(Extracted information Opens)

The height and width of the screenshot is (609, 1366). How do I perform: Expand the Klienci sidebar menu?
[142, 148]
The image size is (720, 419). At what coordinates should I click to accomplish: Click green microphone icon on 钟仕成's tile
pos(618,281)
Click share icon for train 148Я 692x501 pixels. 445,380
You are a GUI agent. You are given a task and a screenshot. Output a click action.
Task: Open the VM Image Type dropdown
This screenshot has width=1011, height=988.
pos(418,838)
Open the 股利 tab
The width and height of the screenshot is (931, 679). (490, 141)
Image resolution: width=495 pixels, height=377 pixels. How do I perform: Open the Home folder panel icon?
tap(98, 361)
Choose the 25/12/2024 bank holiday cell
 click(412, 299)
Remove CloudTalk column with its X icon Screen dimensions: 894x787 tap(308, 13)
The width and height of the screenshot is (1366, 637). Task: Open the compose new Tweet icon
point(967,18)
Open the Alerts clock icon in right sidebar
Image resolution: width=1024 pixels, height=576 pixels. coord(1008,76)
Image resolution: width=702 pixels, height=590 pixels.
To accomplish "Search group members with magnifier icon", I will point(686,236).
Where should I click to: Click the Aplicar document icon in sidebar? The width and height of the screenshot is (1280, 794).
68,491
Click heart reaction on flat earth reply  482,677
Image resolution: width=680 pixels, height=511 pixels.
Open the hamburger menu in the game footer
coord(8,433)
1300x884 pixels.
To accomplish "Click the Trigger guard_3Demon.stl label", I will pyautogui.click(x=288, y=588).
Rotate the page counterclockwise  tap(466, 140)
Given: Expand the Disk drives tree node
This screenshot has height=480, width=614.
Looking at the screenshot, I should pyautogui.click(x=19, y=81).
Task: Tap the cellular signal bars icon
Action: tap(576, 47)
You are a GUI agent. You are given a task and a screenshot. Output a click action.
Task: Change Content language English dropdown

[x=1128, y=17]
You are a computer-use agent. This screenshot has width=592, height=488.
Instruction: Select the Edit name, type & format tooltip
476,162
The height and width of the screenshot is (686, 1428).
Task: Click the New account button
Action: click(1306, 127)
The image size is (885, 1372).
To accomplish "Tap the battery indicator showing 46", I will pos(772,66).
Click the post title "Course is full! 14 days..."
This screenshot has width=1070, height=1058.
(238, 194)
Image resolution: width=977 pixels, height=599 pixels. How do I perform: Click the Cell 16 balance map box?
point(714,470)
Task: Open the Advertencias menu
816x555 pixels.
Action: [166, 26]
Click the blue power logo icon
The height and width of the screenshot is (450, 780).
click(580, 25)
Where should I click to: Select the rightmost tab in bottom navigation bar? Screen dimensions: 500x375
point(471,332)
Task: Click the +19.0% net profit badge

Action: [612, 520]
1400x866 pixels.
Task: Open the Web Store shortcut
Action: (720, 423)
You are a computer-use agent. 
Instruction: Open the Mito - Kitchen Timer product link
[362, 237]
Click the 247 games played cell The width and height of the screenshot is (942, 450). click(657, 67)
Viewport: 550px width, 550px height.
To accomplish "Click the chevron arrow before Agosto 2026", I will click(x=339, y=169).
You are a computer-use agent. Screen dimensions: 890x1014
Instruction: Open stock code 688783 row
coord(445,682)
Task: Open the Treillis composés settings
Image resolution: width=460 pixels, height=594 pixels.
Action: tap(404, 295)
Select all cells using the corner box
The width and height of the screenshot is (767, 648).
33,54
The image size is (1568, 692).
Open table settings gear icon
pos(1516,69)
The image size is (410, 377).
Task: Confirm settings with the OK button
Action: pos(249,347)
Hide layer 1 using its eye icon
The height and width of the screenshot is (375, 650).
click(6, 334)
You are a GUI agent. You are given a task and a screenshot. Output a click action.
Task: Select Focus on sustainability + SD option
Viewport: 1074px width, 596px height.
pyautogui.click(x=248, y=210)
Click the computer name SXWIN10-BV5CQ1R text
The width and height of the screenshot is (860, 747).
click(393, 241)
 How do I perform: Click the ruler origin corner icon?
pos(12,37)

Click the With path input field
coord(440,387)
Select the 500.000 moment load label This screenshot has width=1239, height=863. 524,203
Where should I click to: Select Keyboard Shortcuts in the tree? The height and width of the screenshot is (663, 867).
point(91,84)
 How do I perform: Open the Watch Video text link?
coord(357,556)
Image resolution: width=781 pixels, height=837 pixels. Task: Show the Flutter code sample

(Extracted information Closes)

Work to be completed. The records above need to be retyped in full, exactly as given.

Written answer.
The height and width of the screenshot is (609, 1366). How do I perform: Expand the Klienci sidebar menu?
[142, 148]
The image size is (720, 419). At what coordinates should I click to accomplish: Click green microphone icon on 钟仕成's tile
pos(618,281)
Click share icon for train 148Я 692x501 pixels. 445,380
You are a GUI agent. You are given a task and a screenshot. Output a click action.
Task: Open the VM Image Type dropdown
This screenshot has width=1011, height=988.
pos(418,838)
Open the 股利 tab
The width and height of the screenshot is (931, 679). (490, 141)
Image resolution: width=495 pixels, height=377 pixels. How do I perform: Open the Home folder panel icon?
tap(98, 361)
Choose the 25/12/2024 bank holiday cell
 click(412, 299)
Remove CloudTalk column with its X icon Screen dimensions: 894x787 tap(308, 13)
The width and height of the screenshot is (1366, 637). Task: Open the compose new Tweet icon
point(967,18)
Open the Alerts clock icon in right sidebar
Image resolution: width=1024 pixels, height=576 pixels. coord(1008,76)
Image resolution: width=702 pixels, height=590 pixels.
To accomplish "Search group members with magnifier icon", I will point(686,236).
Where should I click to: Click the Aplicar document icon in sidebar? The width and height of the screenshot is (1280, 794).
68,491
Click heart reaction on flat earth reply  482,677
Image resolution: width=680 pixels, height=511 pixels.
Open the hamburger menu in the game footer
coord(8,433)
1300x884 pixels.
To accomplish "Click the Trigger guard_3Demon.stl label", I will pyautogui.click(x=288, y=588).
Rotate the page counterclockwise  tap(466, 140)
Given: Expand the Disk drives tree node
This screenshot has height=480, width=614.
Looking at the screenshot, I should pyautogui.click(x=19, y=81).
Task: Tap the cellular signal bars icon
Action: tap(576, 47)
You are a GUI agent. You are given a task and a screenshot. Output a click action.
Task: Change Content language English dropdown

[x=1128, y=17]
You are a computer-use agent. This screenshot has width=592, height=488.
Instruction: Select the Edit name, type & format tooltip
476,162
The height and width of the screenshot is (686, 1428).
Task: Click the New account button
Action: click(1306, 127)
The image size is (885, 1372).
To accomplish "Tap the battery indicator showing 46", I will pos(772,66).
Click the post title "Course is full! 14 days..."
This screenshot has width=1070, height=1058.
(238, 194)
Image resolution: width=977 pixels, height=599 pixels. How do I perform: Click the Cell 16 balance map box?
point(714,470)
Task: Open the Advertencias menu
816x555 pixels.
Action: [166, 26]
Click the blue power logo icon
The height and width of the screenshot is (450, 780).
click(580, 25)
Where should I click to: Select the rightmost tab in bottom navigation bar? Screen dimensions: 500x375
point(471,332)
Task: Click the +19.0% net profit badge

Action: [612, 520]
1400x866 pixels.
Task: Open the Web Store shortcut
Action: (720, 423)
You are a computer-use agent. 
Instruction: Open the Mito - Kitchen Timer product link
[362, 237]
Click the 247 games played cell The width and height of the screenshot is (942, 450). click(657, 67)
Viewport: 550px width, 550px height.
To accomplish "Click the chevron arrow before Agosto 2026", I will click(x=339, y=169).
You are a computer-use agent. Screen dimensions: 890x1014
Instruction: Open stock code 688783 row
coord(445,682)
Task: Open the Treillis composés settings
Image resolution: width=460 pixels, height=594 pixels.
Action: tap(404, 295)
Select all cells using the corner box
The width and height of the screenshot is (767, 648).
33,54
The image size is (1568, 692).
Open table settings gear icon
pos(1516,69)
The image size is (410, 377).
Task: Confirm settings with the OK button
Action: pos(249,347)
Hide layer 1 using its eye icon
The height and width of the screenshot is (375, 650).
click(6, 334)
You are a GUI agent. You are given a task and a screenshot. Output a click action.
Task: Select Focus on sustainability + SD option
Viewport: 1074px width, 596px height.
pyautogui.click(x=248, y=210)
Click the computer name SXWIN10-BV5CQ1R text
The width and height of the screenshot is (860, 747).
click(393, 241)
 How do I perform: Click the ruler origin corner icon?
pos(12,37)

Click the With path input field
coord(440,387)
Select the 500.000 moment load label This screenshot has width=1239, height=863. 524,203
Where should I click to: Select Keyboard Shortcuts in the tree? The height and width of the screenshot is (663, 867).
point(91,84)
 How do I perform: Open the Watch Video text link?
coord(357,556)
Image resolution: width=781 pixels, height=837 pixels. Task: Show the Flutter code sample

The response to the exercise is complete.